-- Text section start --
From the end of the day:

A very brief report, because there are no results yet—but I am getting close—from what I’ve been working on today. On account of the gruesome weather and a desire to focus, I stayed at home, and it was a good day. Put in a very decent effort and made some serious headway in adapting the existing code for generating the diversity/disparity plot so that it will perform by-list, unweighted subsampling for the morphospace. The whole thing isn’t working yet, but a tantalizing glimpse of the subsampled values for convex hulls and alpha volumes looked like the curve flattens out completely under subsampling—suggesting that the increase over time might be an artifact of sampling.

Tues at Home

ø

I have definitely been feeling a surge in anxiety over the past 24 hours. All of the uncertainty about what to do about diversity subsampling and how it relates to the morphospace, as well as the question of what to do for the diversity chapter if SQ is not applicable to Neptune data was making me very uneasy. I didn’t sleep well last night, tossing and turning, mind racing in circles, but I did my best to keep myself focused on the moment, and went out for a short run this morning even through I had trouble getting out of bed. This helped a little bit.

Walking home after work yesterday I thought that a intermediate fix for my SQS problem in the context of the morphospace might be to apply a classical rarefaction or the closely related by-list, unweighted subsampling instead. While it’s philosophically very different, the results in Alroy’s studies aren’t all that dramatically different from SQS, and crucially, at least they do *some* correction for sampling as opposed to reading observed diversity at face value. It might not be impossible to implement so that I can actually generate both the diversity curve (species level) and the morphospace occupancy data (genus level).

I also realized that I really needed to iterate back to the text of my chapter—I’ve spent the last couple of weeks focused exclusively on producing figures in R, and so I have become unmoored from the enforced linear thinking required by the writing process, which is no doubt part of the reason my mind has started swirling in these terrifying vortices.

Had a very good meeting with Beau in the afternoon, realized that I have actually accomplished a lot in the past six weeks (36 of the 50 to dos from mid-January). Seeing a slightly clearer path forward, though it’s still a little terrifying.

Weekendud

ø

Managed no work at all this weekend, in spite of having a Saturday alone with Kati in DC. Not much to say about it other than that I really, really didn’t feel like working, and jumped upon every excuse not to do it—laundry, grocery shopping, newspaper reading, relaxing, and watching TV on Saturday; sleeping in, Kati time, going for a walk in the sun and the last episode of Downton Abbey on Sunday. Anything but work.

I tried not to let this cast a cloud on my Monday, however; headed out on my scheduled run and was at my desk, ready to work, at 9am. The starting of work was delayed by a little over an hour, since Andy’s intern Sarah showed up and begged for fulfillment of an earlier promise (not as empty as I had hoped, it turned out) to show her how to set up macros to set scale and insert scale bars on the photos she’s taking with the microscope camera system. It was a time sink but she was very grateful, and I felt (for a change) extremely competent. I may have failed to produce anything of academic value (so far) in the many years I’ve spent in graduate school, but I’ve certainly picked up a lot of skills and general knowledge along the way—including how to write macros for ImageJ.
-- Text section end --
-- Provided records start --
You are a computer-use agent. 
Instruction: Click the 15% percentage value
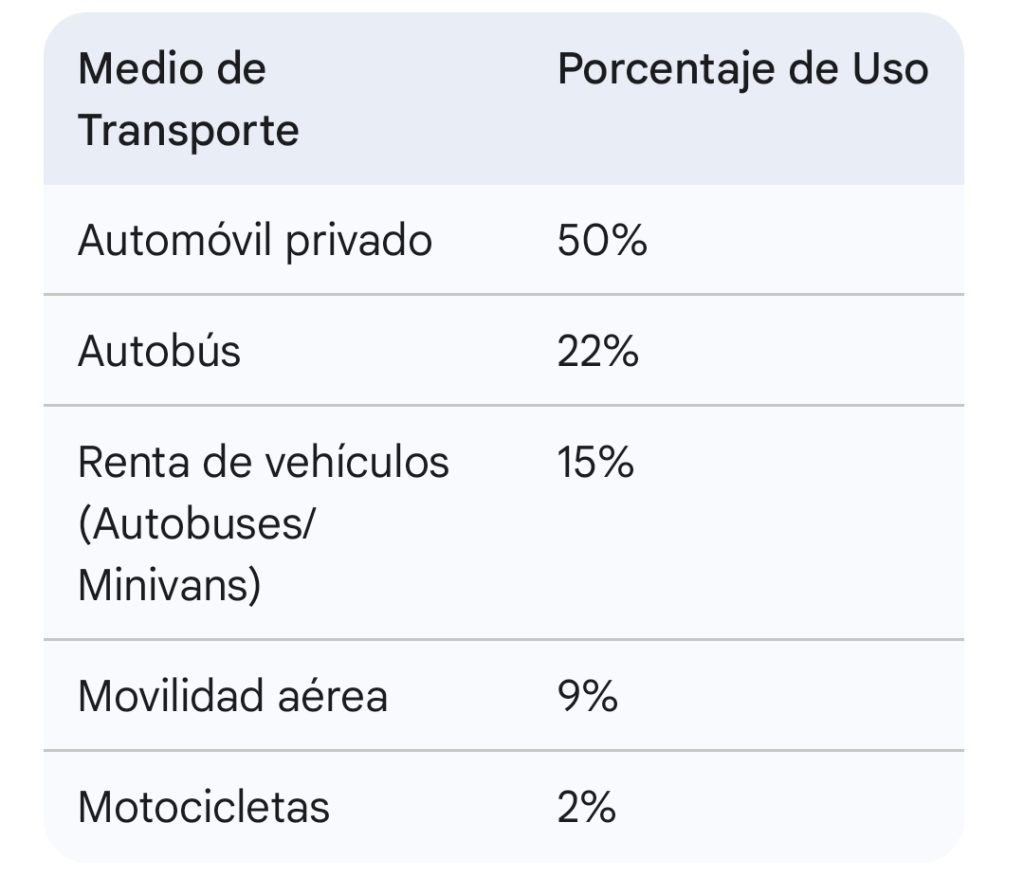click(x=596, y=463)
-- Provided records end --
-- Provided records start --
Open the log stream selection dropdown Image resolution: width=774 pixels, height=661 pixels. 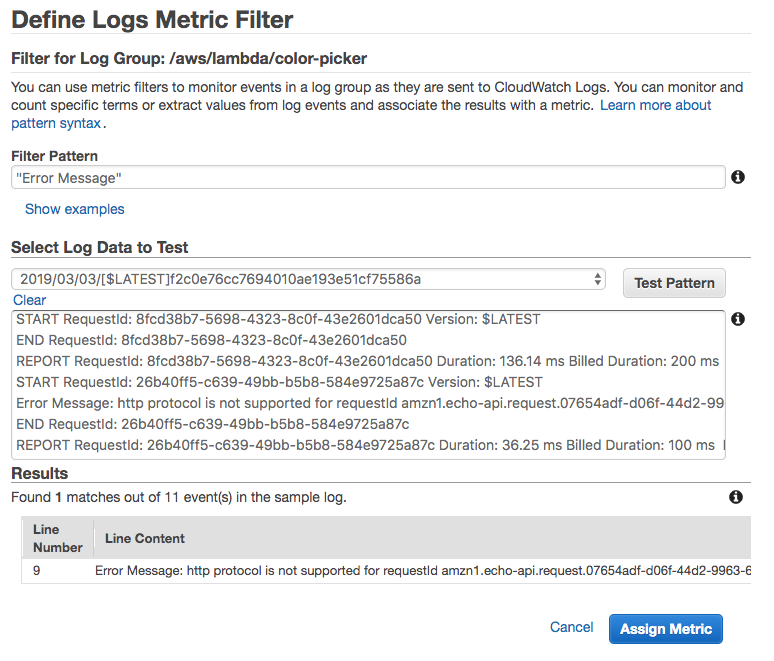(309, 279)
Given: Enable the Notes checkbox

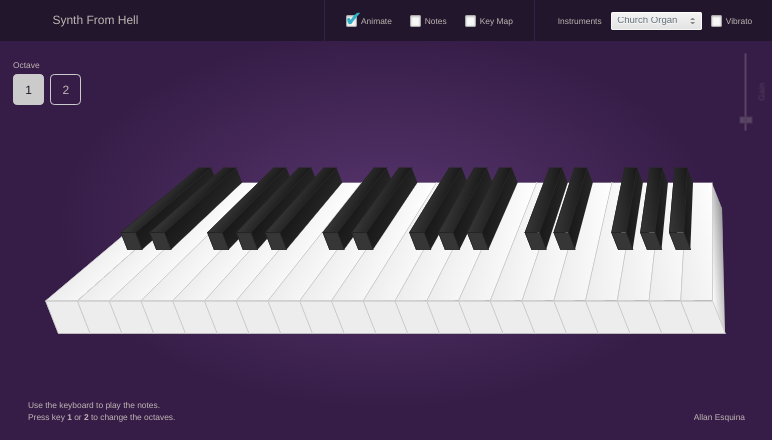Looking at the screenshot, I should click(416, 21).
-- Provided records end --
- **To be done**:
[1] According to the research journal, how many of the 50 to-dos from mid-January had been accomplished in the past six weeks?
[2] Go on with the research journal from the point where it stops.

- **Answers given**:
[1] 36 of them.

[2]
In a strange way then, this was an hour well spent, since I returned to my desk feeling much more chipper and motivated than I had been earlier that morning, peeling myself from the bed and cursing the fact that it was a holiday yet I wouldn’t be able to take time off, without extreme guilt, i.e. no time off until the thesis is done. Fortunately, I’m well placed to get myself there now.

Spent a good few hours working here and there though Pierre and Nicole and Alexandre came by to visit, and took me to lunch, and in the end I figured it was no good hanging around at work since I was mostly distracted anyway, and headed back home with Kati. Back here, made some real progress on the next set of plots, showing the various measures of disparity. First, mean pairwise distance:

Then, convex hull volume (showing the effect of increasing the number of dimensions considered when calculating the volume, strictly speaking the hypervolume—in 3, 4, … up to 10 dimensions):

The results for convex hull volume are shown normalized (to the largest value in each set of calculations) since the absolute values get smaller with the addition of each dimension. This makes sense, considering the coordinates on all axes are between -1 and 1—an area of a square of side length 0.2, for example, is 0.04, a cube of the same side length is 0.008, a hypercube in 4 dimensions 0.0016, etc.

In any case, regardless of the number of PCO axes considered, the convex hull volumes tell a totally different story from the pairwise distances. Pairwise distances are pretty much indistinguishable, with the exception of the Early Cretaceous. Convex hull volume, on the other hand, shows a definite increase with time. What gives?

Monkeying with ape

ø

After a week of relatively low efficiency, exhaustion, and feeling sorry for myself, kicked in the help of SelfControl this morning to get myself back on track. At this point I’ve reached the “morphospace vs. phylogeny” section, which requires plotting a phylogeny side-by-side with a PCO plot, with matching color codes. This requires quite a bit of R learning, since it isn’t something I’ve done before.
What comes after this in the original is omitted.